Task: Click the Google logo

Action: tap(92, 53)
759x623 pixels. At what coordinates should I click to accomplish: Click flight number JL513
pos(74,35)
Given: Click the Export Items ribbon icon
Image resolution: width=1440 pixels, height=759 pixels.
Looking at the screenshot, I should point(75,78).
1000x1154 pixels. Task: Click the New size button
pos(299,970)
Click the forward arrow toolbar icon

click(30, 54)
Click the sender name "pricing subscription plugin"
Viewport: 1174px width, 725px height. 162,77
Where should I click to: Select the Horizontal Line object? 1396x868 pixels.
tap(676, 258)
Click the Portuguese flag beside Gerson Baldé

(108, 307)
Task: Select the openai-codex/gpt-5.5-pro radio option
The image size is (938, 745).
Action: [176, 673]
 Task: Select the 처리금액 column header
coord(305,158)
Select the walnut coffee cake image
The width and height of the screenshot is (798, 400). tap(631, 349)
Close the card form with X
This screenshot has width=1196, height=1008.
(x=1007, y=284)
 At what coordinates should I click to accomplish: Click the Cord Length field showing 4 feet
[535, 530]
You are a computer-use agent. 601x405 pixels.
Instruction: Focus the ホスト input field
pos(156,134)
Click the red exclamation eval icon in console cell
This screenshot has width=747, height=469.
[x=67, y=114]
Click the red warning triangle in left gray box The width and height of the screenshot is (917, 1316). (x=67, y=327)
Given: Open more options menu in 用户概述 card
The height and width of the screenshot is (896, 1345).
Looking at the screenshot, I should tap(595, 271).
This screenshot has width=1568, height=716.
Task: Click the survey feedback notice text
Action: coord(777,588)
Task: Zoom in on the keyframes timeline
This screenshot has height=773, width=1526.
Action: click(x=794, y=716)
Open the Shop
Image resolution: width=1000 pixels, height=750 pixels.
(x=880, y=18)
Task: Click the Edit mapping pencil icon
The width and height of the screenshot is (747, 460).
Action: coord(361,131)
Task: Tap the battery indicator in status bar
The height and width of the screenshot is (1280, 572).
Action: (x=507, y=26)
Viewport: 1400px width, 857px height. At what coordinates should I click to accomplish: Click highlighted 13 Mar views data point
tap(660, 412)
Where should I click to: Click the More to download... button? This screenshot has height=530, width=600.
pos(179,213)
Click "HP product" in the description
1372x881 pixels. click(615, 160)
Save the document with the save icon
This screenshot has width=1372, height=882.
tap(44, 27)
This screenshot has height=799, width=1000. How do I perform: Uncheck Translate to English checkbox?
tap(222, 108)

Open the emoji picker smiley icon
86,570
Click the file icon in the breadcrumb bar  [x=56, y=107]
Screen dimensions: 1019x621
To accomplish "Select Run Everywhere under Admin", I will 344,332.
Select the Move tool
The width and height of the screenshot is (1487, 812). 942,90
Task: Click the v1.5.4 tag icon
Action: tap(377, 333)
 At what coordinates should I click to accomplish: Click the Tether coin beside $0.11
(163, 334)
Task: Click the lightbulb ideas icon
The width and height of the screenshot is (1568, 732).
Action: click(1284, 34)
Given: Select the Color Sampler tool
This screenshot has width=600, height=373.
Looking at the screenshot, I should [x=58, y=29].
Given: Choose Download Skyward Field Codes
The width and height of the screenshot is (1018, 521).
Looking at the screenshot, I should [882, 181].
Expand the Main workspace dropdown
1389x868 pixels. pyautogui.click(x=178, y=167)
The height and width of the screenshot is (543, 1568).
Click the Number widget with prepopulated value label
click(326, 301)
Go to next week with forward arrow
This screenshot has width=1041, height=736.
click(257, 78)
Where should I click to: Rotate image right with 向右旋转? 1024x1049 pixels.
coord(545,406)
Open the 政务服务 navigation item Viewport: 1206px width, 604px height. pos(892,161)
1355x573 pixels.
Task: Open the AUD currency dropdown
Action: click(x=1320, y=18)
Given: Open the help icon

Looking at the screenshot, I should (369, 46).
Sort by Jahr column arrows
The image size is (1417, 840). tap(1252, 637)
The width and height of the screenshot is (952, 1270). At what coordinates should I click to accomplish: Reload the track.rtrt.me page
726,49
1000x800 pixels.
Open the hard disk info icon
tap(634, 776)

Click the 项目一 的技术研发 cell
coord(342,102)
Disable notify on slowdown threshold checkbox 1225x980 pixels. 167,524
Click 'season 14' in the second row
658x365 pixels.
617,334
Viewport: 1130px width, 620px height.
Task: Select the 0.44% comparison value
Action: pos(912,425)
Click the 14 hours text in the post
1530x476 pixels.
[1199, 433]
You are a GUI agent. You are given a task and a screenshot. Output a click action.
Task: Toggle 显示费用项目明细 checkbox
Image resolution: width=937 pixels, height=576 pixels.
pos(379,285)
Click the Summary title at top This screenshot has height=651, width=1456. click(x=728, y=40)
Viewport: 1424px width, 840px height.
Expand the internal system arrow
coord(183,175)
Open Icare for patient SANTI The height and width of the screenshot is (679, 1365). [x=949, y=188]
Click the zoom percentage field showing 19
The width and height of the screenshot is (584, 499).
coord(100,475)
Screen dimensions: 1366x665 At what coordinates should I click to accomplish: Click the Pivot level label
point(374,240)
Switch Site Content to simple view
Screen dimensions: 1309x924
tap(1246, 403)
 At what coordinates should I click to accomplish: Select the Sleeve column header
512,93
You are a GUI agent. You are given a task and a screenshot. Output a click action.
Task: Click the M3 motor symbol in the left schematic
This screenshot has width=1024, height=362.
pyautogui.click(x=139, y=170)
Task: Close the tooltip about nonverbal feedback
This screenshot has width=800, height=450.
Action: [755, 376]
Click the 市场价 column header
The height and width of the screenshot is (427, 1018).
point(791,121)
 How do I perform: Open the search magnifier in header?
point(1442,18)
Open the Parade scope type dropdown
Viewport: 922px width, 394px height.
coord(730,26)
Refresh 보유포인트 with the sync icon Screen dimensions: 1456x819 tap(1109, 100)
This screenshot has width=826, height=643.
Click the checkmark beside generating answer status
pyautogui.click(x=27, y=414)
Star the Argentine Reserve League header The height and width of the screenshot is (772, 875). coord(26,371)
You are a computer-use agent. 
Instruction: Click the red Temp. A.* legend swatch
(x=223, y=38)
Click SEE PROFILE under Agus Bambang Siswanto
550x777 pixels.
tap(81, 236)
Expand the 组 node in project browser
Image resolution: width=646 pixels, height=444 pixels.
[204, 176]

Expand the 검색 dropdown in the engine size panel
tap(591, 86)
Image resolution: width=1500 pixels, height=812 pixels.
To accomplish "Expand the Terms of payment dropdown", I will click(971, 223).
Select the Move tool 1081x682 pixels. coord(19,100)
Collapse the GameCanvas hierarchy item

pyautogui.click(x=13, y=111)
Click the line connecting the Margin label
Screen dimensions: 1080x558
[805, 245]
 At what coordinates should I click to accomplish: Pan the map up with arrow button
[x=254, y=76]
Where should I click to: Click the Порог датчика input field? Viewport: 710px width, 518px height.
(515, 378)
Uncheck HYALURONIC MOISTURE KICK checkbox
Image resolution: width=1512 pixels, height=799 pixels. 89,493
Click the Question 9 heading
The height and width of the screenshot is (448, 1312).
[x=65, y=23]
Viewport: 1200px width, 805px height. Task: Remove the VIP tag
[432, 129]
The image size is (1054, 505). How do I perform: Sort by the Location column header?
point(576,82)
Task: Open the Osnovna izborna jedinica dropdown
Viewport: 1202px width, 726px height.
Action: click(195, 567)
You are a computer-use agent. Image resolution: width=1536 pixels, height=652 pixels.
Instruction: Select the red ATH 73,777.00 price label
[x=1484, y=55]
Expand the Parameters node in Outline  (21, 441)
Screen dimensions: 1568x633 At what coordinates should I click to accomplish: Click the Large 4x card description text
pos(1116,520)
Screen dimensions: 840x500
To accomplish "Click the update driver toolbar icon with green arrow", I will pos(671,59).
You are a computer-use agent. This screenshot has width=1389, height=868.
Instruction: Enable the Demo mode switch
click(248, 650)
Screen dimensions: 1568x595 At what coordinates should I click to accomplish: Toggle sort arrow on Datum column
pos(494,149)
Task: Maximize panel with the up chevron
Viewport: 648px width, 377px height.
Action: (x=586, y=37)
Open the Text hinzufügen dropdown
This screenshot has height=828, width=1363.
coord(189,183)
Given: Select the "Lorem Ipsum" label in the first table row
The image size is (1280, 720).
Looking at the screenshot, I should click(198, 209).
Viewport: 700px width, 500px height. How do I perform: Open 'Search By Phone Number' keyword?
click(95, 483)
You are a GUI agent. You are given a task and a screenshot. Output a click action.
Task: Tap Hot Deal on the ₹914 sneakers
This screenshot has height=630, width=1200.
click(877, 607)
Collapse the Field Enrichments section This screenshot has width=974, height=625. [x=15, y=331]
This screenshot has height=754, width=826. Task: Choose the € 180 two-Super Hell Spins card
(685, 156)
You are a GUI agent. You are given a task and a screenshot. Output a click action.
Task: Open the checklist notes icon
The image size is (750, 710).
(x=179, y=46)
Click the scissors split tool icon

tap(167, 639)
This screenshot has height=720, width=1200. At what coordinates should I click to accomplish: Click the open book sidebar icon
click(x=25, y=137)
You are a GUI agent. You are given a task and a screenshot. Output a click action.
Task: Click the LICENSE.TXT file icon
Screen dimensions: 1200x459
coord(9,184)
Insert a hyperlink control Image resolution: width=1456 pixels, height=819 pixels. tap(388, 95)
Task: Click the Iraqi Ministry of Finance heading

**Aim of the task:**
Copy out the listing above, from the line containing "Click 'season 14' in the second row" to the line containing "coord(100,475)", both included, with no changes.

**Response to this task:**
Click 'season 14' in the second row
658x365 pixels.
617,334
Viewport: 1130px width, 620px height.
Task: Select the 0.44% comparison value
Action: pos(912,425)
Click the 14 hours text in the post
1530x476 pixels.
[1199, 433]
You are a GUI agent. You are given a task and a screenshot. Output a click action.
Task: Toggle 显示费用项目明细 checkbox
Image resolution: width=937 pixels, height=576 pixels.
pos(379,285)
Click the Summary title at top This screenshot has height=651, width=1456. click(x=728, y=40)
Viewport: 1424px width, 840px height.
Expand the internal system arrow
coord(183,175)
Open Icare for patient SANTI The height and width of the screenshot is (679, 1365). [x=949, y=188]
Click the zoom percentage field showing 19
The width and height of the screenshot is (584, 499).
coord(100,475)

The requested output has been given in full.